Always interested in new psychedelic bands, DPRP's Jerry van Kooten's interest was piqued by the cover of the debut album by Swedish band Nephila. This album was clearly worth a review on DPRP, and to go with that he first had a chat with singer Josephine Asker.
Congratulations on the release of Nephila's debut album! I understand you've been together for about five years now. How did it start and what has happened before you got the chance to record and release this album?
Thank you! We met in a town called Arvika in Sweden, where four of us went to the same high school and two of us were in the same class. We started to play outside of school, at bars, small local festivals and gigs.
After a couple of years, we had a few line-up changes and right after this we entered the national competition Livekarusellen to get "a bit warm in the clothes", to use a Swedish expression, with the new constellation. We actually won the whole thing! At the same time, The Sign Records reached out to us, so here we are!
Two guitarists and two female singers make a surprising line-up. Was that a deliberate plan or did it just happen?
It kind of just happened, but we also really love to have harmonies and double guitar solos. Having two singers and two guitarists makes the sound so much fuller.
Was the musical direction clear from the start? Is it a fixed plan or just a starting point and you will see where time is going to take you?
We wanted to play some different kinds of music outside of school, some music that wasn't "Signed, sealed, delivered", "Play that funky music", or "Sittin' on the dock of the bay", which are the typical school band songs. We wanted to play rock!
We started off with some covers like Pressure And Time (Rival Sons). Then one of our guitarists, Jacob, went to a concert by Swedish heavy rock band Abramis Brama and after that he came home with a self-written song for the band. After this we've just kind of explored our sound and evolved it through time. We all come from different musical backgrounds, so everyone adds their own sound.
I love live music, and especially a musical style like this needs to be experienced live. Am I right in assuming you cannot wait till you can get to play live again?
We absolutely love doing live shows. I feel like we really thrive by playing live. You are right, we will play as soon as the chance comes! We will actually play together again in a couple of weeks, as we're going to record a live session! It will be really fun.
Nephila — Nephila
A rather cryptic description. Band members wearing masks. No musicians' names (except on their first single). Do they have something to hide or do they think it should be only about the music?
So what about that music? Without checking the band's history before listening, one of the references I wanted to mention was another Swedish psychedelic band, Children Of The Sün. Surprisingly, the bands share the main guitarist and songwriter Jacob Hellenrud. I've been informed that both bands exist as separate entities, with just one common denominator.
With the main songwriter in two bands, there is bound to be an overlap, but it's at the highest level only, namely the psychedelic banner.
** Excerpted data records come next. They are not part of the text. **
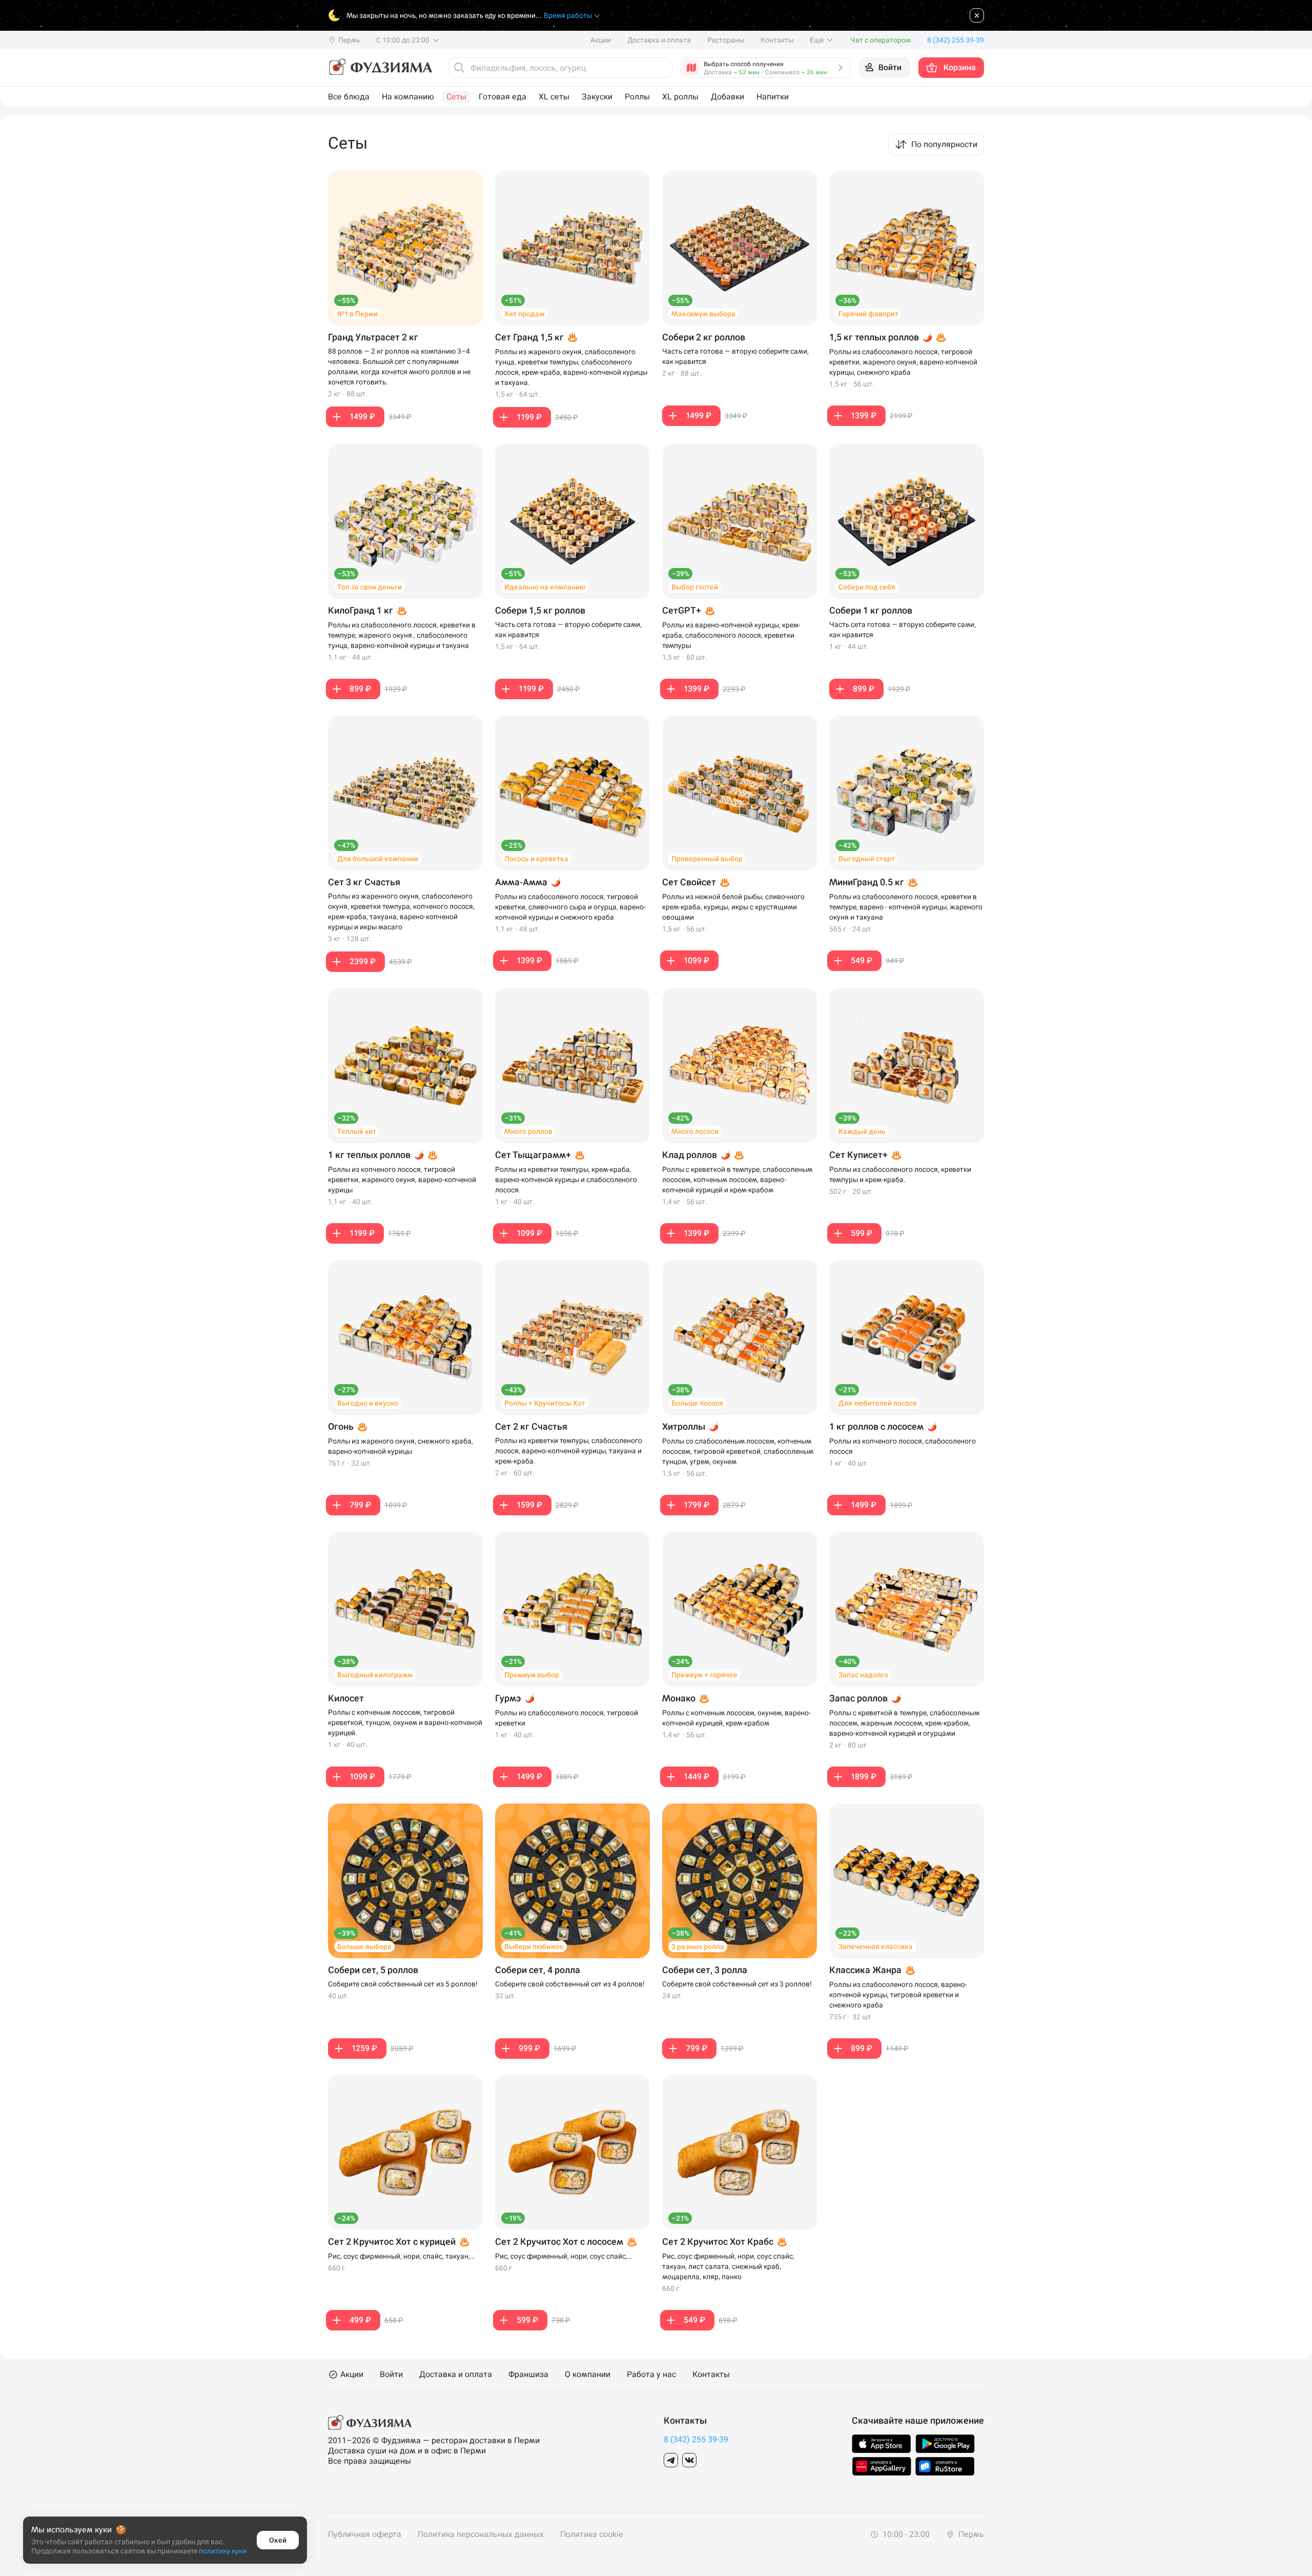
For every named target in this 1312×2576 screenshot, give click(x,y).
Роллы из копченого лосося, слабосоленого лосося (902, 1446)
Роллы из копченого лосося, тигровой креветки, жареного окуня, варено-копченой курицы (402, 1179)
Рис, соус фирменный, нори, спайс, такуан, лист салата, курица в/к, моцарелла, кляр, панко (399, 2256)
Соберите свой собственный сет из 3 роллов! (737, 1984)
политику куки (223, 2551)
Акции (600, 40)
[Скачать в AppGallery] (882, 2466)
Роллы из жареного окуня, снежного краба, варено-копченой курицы (400, 1446)
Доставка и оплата (659, 40)
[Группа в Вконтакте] (689, 2460)
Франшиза (528, 2374)
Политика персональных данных (481, 2534)
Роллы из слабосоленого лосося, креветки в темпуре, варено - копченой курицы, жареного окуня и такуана (905, 907)
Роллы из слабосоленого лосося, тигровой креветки (566, 1718)
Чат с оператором (880, 40)
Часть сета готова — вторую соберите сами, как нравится (735, 356)
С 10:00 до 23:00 (403, 40)
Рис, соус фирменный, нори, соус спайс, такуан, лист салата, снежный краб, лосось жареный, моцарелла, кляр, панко (567, 2256)
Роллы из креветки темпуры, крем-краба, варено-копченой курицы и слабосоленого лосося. (566, 1179)
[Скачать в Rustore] (945, 2466)
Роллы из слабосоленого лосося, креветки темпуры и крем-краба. (900, 1174)
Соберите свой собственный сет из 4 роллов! (570, 1984)
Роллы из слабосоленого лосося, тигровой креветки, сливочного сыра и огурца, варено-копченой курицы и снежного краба (570, 907)
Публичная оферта (364, 2534)
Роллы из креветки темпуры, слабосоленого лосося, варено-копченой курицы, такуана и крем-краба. (568, 1450)
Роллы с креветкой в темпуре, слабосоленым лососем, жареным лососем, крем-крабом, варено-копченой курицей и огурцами (904, 1723)
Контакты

The difference, in short, and hoping not to discredit either band (I like both), is that CotS are more blues-rock, and the hippy kind of psychedelic pop and rock¸ while Nephila take the more progressive and darker side of psychedelic.
Nephila are swimming in the rather large pool of 1960s/70s psychedelic rock. And like water, the music flows and mixes with other streams such as acid rock, folk, and, of course, prog.
Early hard-rock like Deep Purple or a heavy kind of The Doors shouldget a mention, whilst fellow Swedes Siena Root share a musical field or two with them. The spirit of, well, Spirit is never far away in Mushroom Creatures. But with the double-layered female vocals, it's never very much like any of those influences.
Spacey grooves and bluesy layers, keyboard swashes, proggy breaks and changes. It's not just retro rock, not just acid rock. These songs offer a modern variety on it all and still fit on a single album.
The Swedish lyrics on the last track might add an extra level of mysticism for those who don't speak the language. The slow build-up is somewhere between Agusa and Aldi Dallo Spazio.
The two female vocalists have voices that complement each other, leading to nice harmonies. In several places they have two vocal lines at the same time. It's a relief to hear relatively young voices with a certain timbre, warmth and anger. This adds variety to the songs and therefore the listening experience.
Although most of the songs are relatively short compared to many prog reviews, they offer great diversity. The closing one shows that the band knows how to write and play a psychedelic trip, something you probably already expected when hearing the more compact compositions that preceded it. Now, when can I see this band play live?!